▸ **HOW TO COMPLETE THIS TASK**:
In the entries that follow, which lines hold the string "computer"? List them.

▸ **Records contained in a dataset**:
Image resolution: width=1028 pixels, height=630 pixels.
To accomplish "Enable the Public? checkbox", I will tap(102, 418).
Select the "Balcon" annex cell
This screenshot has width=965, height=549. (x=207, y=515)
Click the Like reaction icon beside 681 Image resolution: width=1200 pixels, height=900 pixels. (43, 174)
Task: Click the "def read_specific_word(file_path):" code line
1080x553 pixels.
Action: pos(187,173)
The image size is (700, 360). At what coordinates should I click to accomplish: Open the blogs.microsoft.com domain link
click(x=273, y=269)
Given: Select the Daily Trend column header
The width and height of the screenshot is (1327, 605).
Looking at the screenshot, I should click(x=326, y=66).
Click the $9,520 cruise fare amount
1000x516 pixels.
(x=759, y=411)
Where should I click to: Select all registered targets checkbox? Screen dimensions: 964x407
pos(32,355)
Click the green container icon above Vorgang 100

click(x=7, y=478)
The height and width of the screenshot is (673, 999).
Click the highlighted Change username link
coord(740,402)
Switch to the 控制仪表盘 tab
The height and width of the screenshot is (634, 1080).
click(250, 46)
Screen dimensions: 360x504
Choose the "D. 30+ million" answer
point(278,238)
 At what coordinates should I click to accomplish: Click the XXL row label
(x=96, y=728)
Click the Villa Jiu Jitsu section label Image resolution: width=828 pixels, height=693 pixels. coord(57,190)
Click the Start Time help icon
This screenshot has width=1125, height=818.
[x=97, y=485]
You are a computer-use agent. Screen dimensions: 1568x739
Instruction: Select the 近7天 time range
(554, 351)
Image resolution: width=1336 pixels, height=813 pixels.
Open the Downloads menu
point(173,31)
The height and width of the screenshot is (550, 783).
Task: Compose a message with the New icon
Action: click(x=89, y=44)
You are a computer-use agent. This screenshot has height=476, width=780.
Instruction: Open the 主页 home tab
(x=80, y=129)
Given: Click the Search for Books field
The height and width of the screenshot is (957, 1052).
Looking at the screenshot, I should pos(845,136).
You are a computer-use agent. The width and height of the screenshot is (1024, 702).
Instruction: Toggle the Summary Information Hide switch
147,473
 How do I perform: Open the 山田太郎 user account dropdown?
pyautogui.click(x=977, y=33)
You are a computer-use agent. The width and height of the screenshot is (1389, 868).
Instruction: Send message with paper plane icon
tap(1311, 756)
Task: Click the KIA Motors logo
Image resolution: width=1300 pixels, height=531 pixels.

▸ **REPLY TO THE EXERCISE**:
You are a computer-use agent. Screen dimensions: 1568x739
You are a computer-use agent. This screenshot has height=476, width=780.
You are a computer-use agent. The width and height of the screenshot is (1024, 702).
You are a computer-use agent. The width and height of the screenshot is (1389, 868).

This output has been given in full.